El cansancio es indescriptible, 5 pasos y me detengo. Tengo algo pendiente: contactarme con mis compañeras de francés para comunicarles que soy paciente sospechoso. Poco después leo en las noticias sobre la paciente “0” en Bolivia, su peregrinar sin éxito, y tengo una leve impresión de viajar al medievo. Con tristeza pienso “qué bien que este bicho me agarró aquí”.
Después
En América Latina desarrollamos ciertos anticuerpos que nos alertan de posibles conflictos sociales y políticos. Allí siempre puede ser el último día de tu vida.
En 1989 viví la invasión de los Estados Unidos a Panamá, y mi memoria retiene esos trágicos recuerdos. Bolivia me enseñó a desarrollar un sexto sentido ante las convulsiones sociales. Antes de que las cifras por el COVID19 ascendieran, ya tenía mis provisiones y un menú preparado para tiempos de crisis; estaba atrincherada para el confinamiento, sabía que restringirían la movilidad. Medidas históricas, quizá las más temerarias después de la Segunda Guerra Mundial, pues esto empezó a salirse de control.
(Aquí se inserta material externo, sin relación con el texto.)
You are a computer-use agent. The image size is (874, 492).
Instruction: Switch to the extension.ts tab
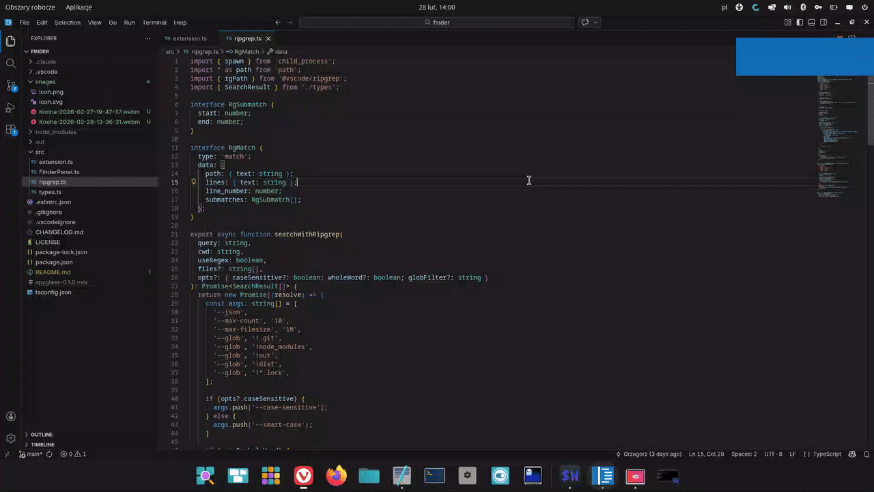pos(189,38)
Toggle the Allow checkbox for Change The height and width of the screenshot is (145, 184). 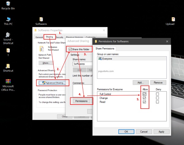(145, 98)
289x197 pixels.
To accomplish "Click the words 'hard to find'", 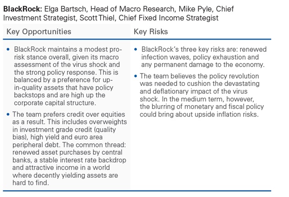I will 31,183.
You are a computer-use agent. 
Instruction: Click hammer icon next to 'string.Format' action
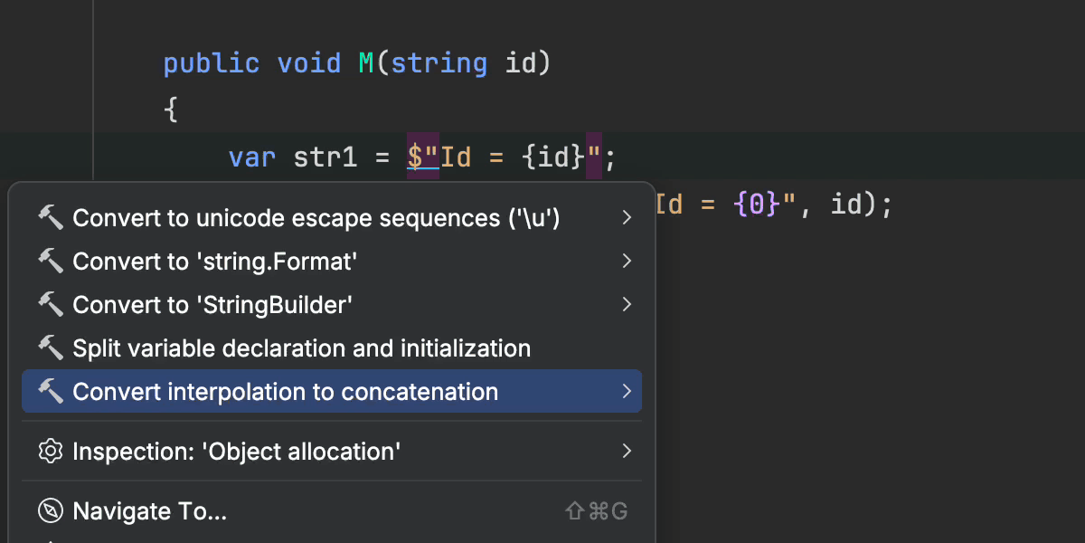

Pero la vida es demasiado buena. Últimamente respirar ya no me es tan difícil, ¡que afortunada soy al oxigenar! Ahora me dedico a contemplar la efervescencia de la primavera, el cielo libre de aviones me permite disfrutar sin límites la explosión de colores. Hoy sobra tiempo para contarles a mis hijos la historia de mis abuelos sobrevivientes a épocas de epidemias, hoy volví a reencontrarme con ellos, viajé por la memoria del pasado para continuar con esta danza y volver a nacer una vez más. Hoy es Hoy.